Pihaknya pun tengah berupaya mengintegrasikan platform pengurusan izin secara daring www.silat.bekasikota.go.id dengan sistem OSS agar seluruh jenis perizinan bisa diurus secara daring. Kini, dari 75 jenis perizinan baru empat jenis yang bisa dilakukan secara daring, yaitu SIUP-TDP, surat izin usaha jasa konstruksi (SIUJK), reklame, dan izin penggunaan tanah makam (IPTM).
Tantangan
Direktur Eksekutif Komite Pemantauan Pelaksanaan Otonomi Daerah (KPPOD) Robert Na Endi Jaweng mengatakan, pembenahan birokrasi perizinan merupakan agenda yang harus diprioritaskan Wali Kota Bekasi Rahmat Effendi.
Masih ada sejumlah kelemahan di antaranya belum semua perizinan dilimpahkan ke DPMPTSP. Padahal, semestinya dinas tersebut menjadi akses tunggal dalam urusan perizinan. Warga tidak perlu berurusan dengan satuan kerja perangkat daerah (SKPD) lain saat mengurus perizinan.
Wewenang pengambilan keputusan mengenai perizinan juga seharusnya ada pada DPMPTSP. Hubungan dengan dinas teknis lainnya hanya sebatas koordinasi.
Ia menambahkan, konsep MPP yang sudah ada juga bisa diperbaiki. Hakikatnya, MPP merupakan reformasi organisatoris yang berusaha mengintegrasikan seluruh data masyarakat berbasis KTP-el. Dengan begitu, pelayanan terhadap warga hanya memerlukan KTP-el. Bukan sekadar mengumpulkan berbagai layanan dalam satu lokasi.

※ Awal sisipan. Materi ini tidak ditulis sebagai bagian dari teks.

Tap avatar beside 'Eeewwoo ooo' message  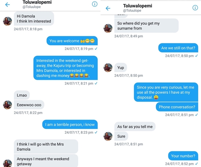[x=7, y=105]
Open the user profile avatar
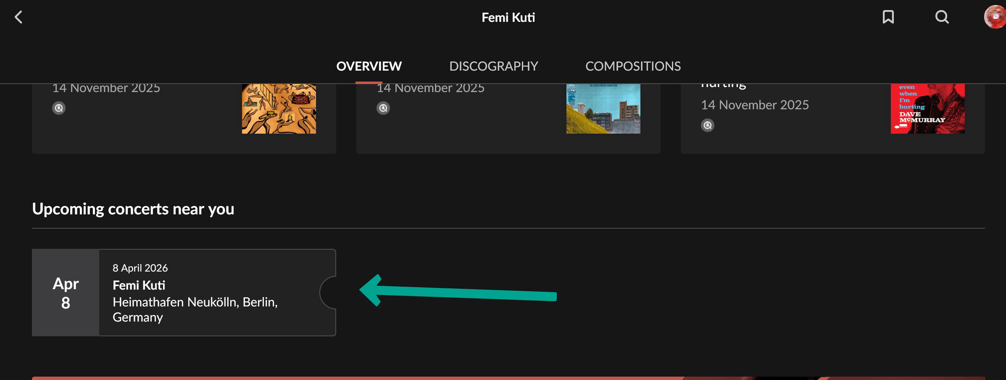Image resolution: width=1006 pixels, height=380 pixels. pos(995,17)
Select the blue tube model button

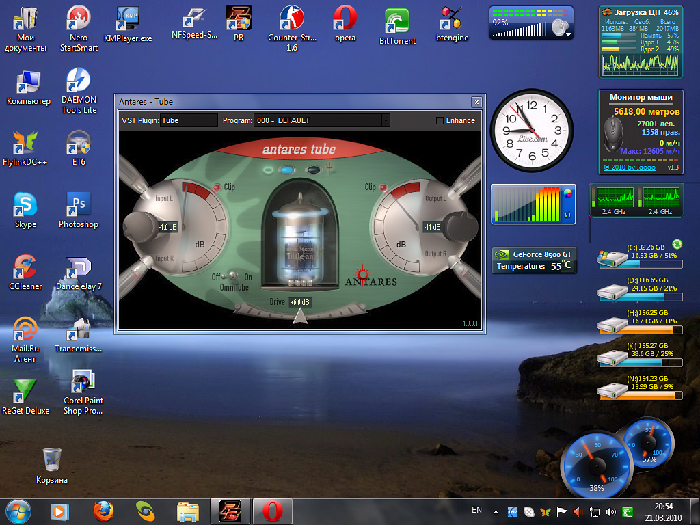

Menurut dia, Kota Bekasi telah begitu berkembang dalam berbagai bidang sehingga semestinya sudah bisa bersaing di kancah global. Kota itu mendapatkan berbagai keuntungan karena secara geografis letaknya berdekatan dengan DKI Jakarta dan pusat industri di Kabupaten Bekasi dan Karawang.
“Oleh karena itu, Wali Kota Bekasi harus sudah bisa membaca tren persaingan antarkota di level global. Untuk itu, ia juga harus mempersiapkan digital government dan konvergensi antarsektor yang merupakan ciri pemerintahan terbuka,” kata Robert.
Selain itu, Kota Bekasi merupakan tempat bertumbuhnya masyarakat urban kelas menengah. Hal tersebut menjadi modal daya tarik dari sudut pandang investasi. Namun, daya tarik itu perlu lebih ditingkatkan dengan membuat regulasi yang pasti serta memberikan insentif fiskal dan nonfiskal.
“Lebih dari itu, budaya kerja para birokrat juga harus dibenahi,” kata Robert. Perilaku birokrat yang mencerminkan kemalasan, kata dia, juga menjadi faktor yang bisa mengurungkan niat investor untuk berinvestasi.
Untuk itu, pembangunan Kota Bekasi membutuhkan kerja keras. Sebab, tanpa seluruh kepastian, bukan tidak mungkin Kota Bekasi justru ditinggalkan. Sebagaimana Aspam, yang masih akan mempertimbangkan pembangunan proyeknya setelah mengetahui kesulitan mengurus IMB. “Saya harus menghitung estimasi biaya yang harus dikeluarkan untuk perizinan yang tersebar di banyak tempat. Jika terlalu besar biayanya, lebih baik proyek dibatalkan,” tuturnya.